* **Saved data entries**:
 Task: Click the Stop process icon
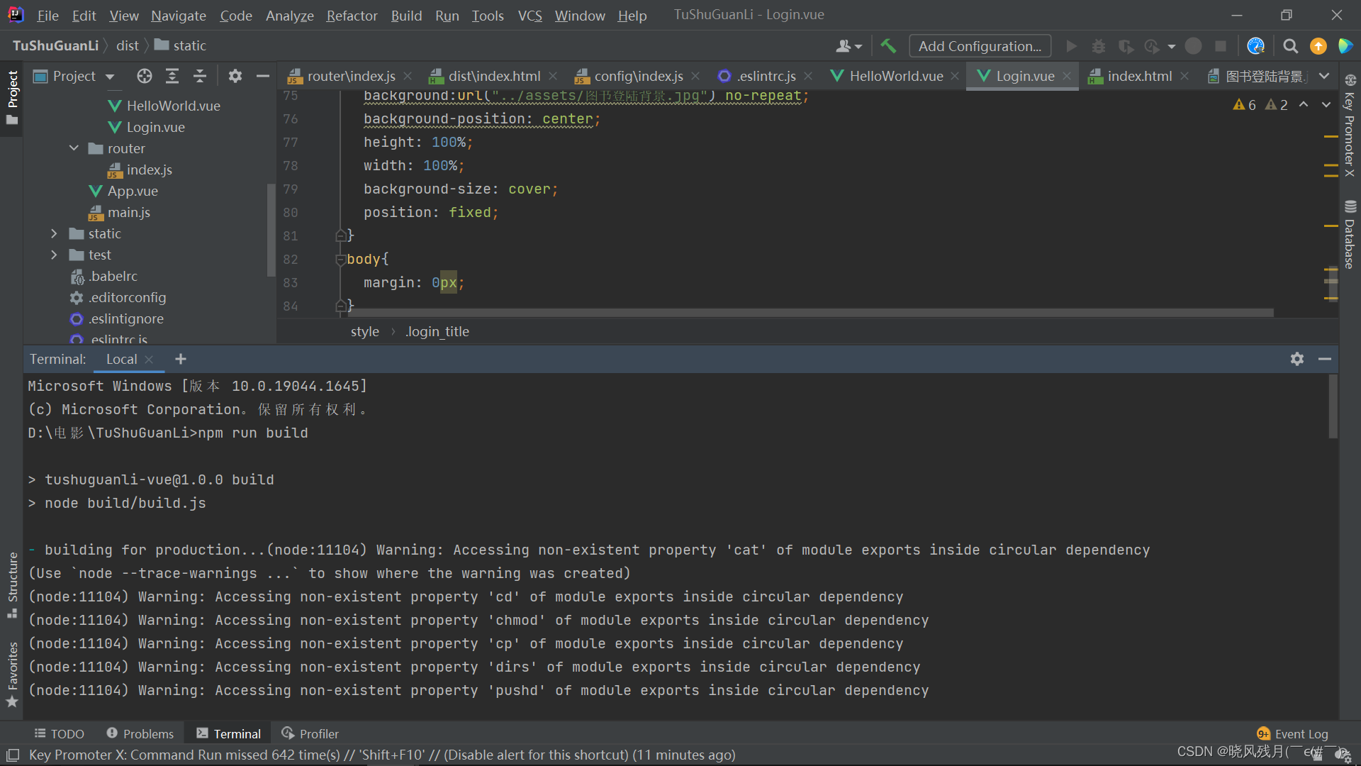(x=1221, y=45)
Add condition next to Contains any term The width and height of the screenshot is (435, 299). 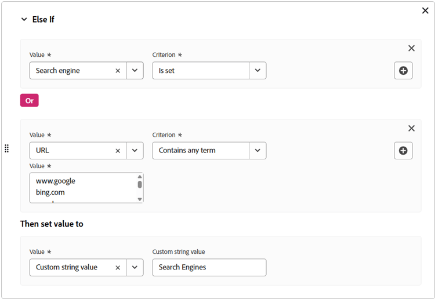403,151
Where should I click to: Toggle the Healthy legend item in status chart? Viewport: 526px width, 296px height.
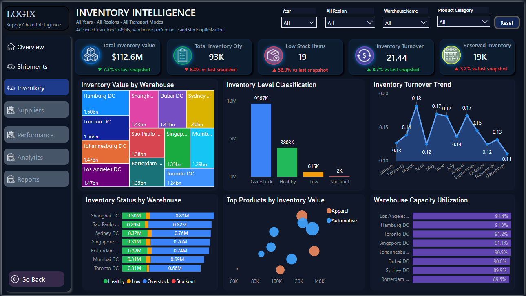[114, 281]
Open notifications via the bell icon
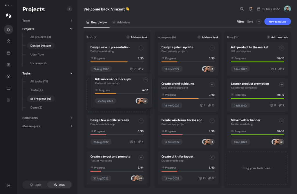 click(250, 9)
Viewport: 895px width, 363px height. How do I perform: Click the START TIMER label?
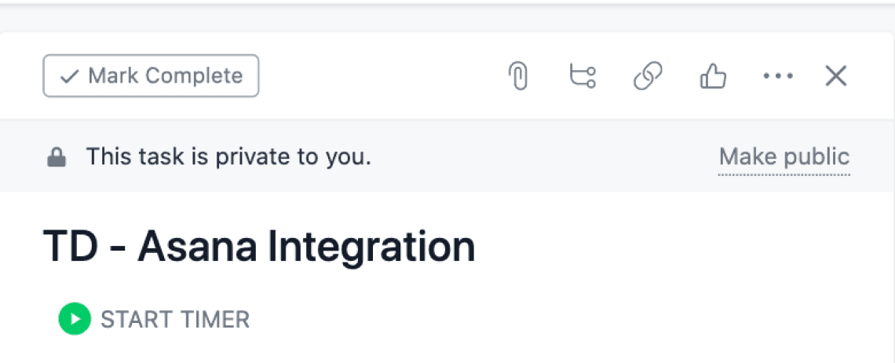point(174,320)

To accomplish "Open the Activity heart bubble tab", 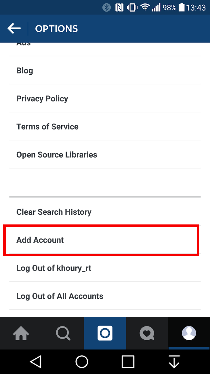I will (x=147, y=333).
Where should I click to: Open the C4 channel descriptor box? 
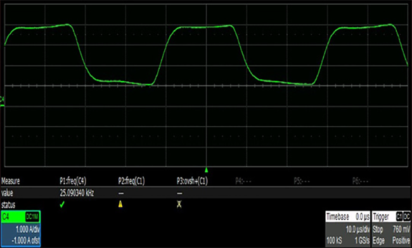(x=20, y=228)
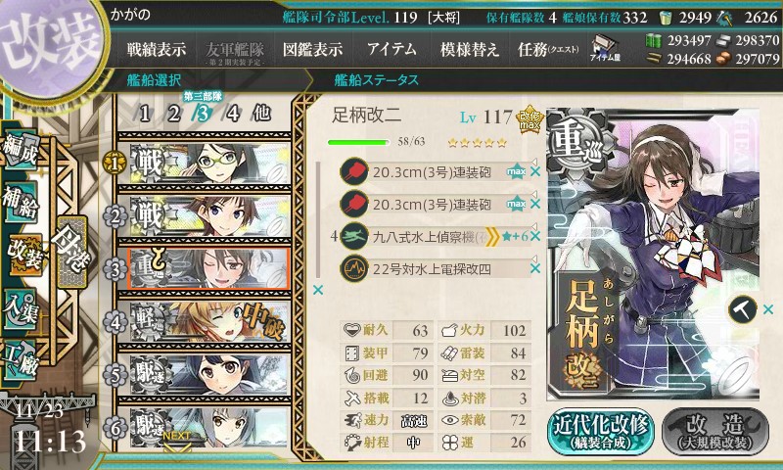Remove the 22号対水上電探改四 with its X
This screenshot has width=783, height=470.
(535, 268)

* **Exercise prompt**:
Begin at the line with "Where should I click to: Open" and end at the last line of the data above. Reproduce those lines exactly, but not the pictures.

* **Response to the task**:
Where should I click to: Open the C4 channel descriptor box? 
(x=20, y=228)
Remove the 22号対水上電探改四 with its X
This screenshot has width=783, height=470.
(535, 268)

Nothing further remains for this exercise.